(Element and text position data)
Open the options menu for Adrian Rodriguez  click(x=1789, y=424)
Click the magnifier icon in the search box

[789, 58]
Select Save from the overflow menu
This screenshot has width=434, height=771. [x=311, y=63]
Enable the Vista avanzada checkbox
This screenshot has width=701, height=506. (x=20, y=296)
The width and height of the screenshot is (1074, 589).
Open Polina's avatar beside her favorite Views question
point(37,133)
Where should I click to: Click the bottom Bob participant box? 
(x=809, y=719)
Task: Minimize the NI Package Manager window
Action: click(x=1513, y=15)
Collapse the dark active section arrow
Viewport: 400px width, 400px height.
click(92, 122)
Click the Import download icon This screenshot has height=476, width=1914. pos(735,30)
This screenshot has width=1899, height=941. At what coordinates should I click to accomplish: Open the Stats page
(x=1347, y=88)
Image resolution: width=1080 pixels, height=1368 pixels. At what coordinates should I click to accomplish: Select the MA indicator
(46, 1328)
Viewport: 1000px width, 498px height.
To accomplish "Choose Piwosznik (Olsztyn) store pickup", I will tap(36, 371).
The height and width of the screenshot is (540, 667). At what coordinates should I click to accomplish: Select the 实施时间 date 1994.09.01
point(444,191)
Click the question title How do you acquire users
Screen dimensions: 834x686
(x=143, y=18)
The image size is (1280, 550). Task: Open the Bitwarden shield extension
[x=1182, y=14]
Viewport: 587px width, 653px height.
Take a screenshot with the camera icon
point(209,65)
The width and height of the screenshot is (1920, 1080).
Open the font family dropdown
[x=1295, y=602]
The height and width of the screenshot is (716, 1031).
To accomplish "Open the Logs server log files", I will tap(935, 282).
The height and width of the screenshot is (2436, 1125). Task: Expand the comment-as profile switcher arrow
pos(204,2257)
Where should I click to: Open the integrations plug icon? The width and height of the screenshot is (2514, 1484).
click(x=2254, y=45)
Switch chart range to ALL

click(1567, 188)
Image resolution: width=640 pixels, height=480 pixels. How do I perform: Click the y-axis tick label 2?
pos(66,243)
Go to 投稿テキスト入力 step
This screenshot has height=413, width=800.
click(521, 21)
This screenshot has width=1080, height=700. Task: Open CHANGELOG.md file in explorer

WHAT THIS TASK INVOLVES:
Please reproduce the part of the listing that opens with the line containing "Click the Import" and closes with the line containing "point(444,191)", swapping "Stats" for "Reports" and leaving everything else unchanged.

RESULT:
Click the Import download icon This screenshot has height=476, width=1914. pos(735,30)
This screenshot has width=1899, height=941. At what coordinates should I click to accomplish: Open the Reports page
(x=1347, y=88)
Image resolution: width=1080 pixels, height=1368 pixels. At what coordinates should I click to accomplish: Select the MA indicator
(46, 1328)
Viewport: 1000px width, 498px height.
To accomplish "Choose Piwosznik (Olsztyn) store pickup", I will tap(36, 371).
The height and width of the screenshot is (540, 667). At what coordinates should I click to accomplish: Select the 实施时间 date 1994.09.01
point(444,191)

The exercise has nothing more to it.